DATA UNDER STUDY
+===+
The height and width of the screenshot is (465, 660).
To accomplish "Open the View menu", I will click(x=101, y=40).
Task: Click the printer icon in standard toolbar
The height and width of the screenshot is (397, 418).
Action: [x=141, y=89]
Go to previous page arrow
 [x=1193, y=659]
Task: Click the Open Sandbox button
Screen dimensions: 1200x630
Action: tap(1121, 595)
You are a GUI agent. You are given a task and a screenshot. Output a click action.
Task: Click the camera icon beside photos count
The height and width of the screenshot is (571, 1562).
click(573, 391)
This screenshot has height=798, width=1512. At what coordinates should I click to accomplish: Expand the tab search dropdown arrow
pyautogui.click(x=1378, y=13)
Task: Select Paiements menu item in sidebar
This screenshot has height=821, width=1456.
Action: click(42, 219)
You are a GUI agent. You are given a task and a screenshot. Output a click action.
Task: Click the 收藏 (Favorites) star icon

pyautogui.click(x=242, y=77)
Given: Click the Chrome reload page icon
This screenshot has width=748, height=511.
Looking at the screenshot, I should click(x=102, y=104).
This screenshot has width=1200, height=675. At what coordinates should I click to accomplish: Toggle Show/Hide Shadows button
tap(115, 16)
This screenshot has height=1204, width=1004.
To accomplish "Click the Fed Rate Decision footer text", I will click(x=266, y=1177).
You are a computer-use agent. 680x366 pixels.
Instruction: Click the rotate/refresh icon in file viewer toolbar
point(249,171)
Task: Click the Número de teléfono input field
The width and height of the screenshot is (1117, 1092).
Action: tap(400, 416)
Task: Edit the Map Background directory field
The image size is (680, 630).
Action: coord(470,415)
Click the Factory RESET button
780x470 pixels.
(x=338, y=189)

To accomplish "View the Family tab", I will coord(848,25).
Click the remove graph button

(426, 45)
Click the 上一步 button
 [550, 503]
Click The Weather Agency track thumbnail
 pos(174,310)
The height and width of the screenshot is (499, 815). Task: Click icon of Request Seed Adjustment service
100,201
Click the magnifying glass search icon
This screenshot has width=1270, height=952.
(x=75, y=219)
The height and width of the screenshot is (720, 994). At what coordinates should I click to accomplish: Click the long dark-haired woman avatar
+===+
Write out each record again, keeping every word as it is.

The height and width of the screenshot is (465, 660).
To accomplish "Open the View menu", I will click(x=101, y=40).
Task: Click the printer icon in standard toolbar
The height and width of the screenshot is (397, 418).
Action: [x=141, y=89]
Go to previous page arrow
 [x=1193, y=659]
Task: Click the Open Sandbox button
Screen dimensions: 1200x630
Action: tap(1121, 595)
You are a GUI agent. You are given a task and a screenshot. Output a click action.
Task: Click the camera icon beside photos count
The height and width of the screenshot is (571, 1562).
click(573, 391)
This screenshot has height=798, width=1512. At what coordinates should I click to accomplish: Expand the tab search dropdown arrow
pyautogui.click(x=1378, y=13)
Task: Select Paiements menu item in sidebar
This screenshot has height=821, width=1456.
Action: click(42, 219)
You are a GUI agent. You are given a task and a screenshot. Output a click action.
Task: Click the 收藏 (Favorites) star icon

pyautogui.click(x=242, y=77)
Given: Click the Chrome reload page icon
This screenshot has width=748, height=511.
Looking at the screenshot, I should click(x=102, y=104).
This screenshot has width=1200, height=675. At what coordinates should I click to accomplish: Toggle Show/Hide Shadows button
tap(115, 16)
This screenshot has height=1204, width=1004.
To accomplish "Click the Fed Rate Decision footer text", I will click(x=266, y=1177).
You are a computer-use agent. 680x366 pixels.
Instruction: Click the rotate/refresh icon in file viewer toolbar
point(249,171)
Task: Click the Número de teléfono input field
The width and height of the screenshot is (1117, 1092).
Action: tap(400, 416)
Task: Edit the Map Background directory field
The image size is (680, 630).
Action: coord(470,415)
Click the Factory RESET button
780x470 pixels.
(x=338, y=189)

To accomplish "View the Family tab", I will coord(848,25).
Click the remove graph button

(426, 45)
Click the 上一步 button
 [550, 503]
Click The Weather Agency track thumbnail
 pos(174,310)
The height and width of the screenshot is (499, 815). Task: Click icon of Request Seed Adjustment service
100,201
Click the magnifying glass search icon
This screenshot has width=1270, height=952.
(x=75, y=219)
The height and width of the screenshot is (720, 994). At what coordinates should I click to accomplish: Click the long dark-haired woman avatar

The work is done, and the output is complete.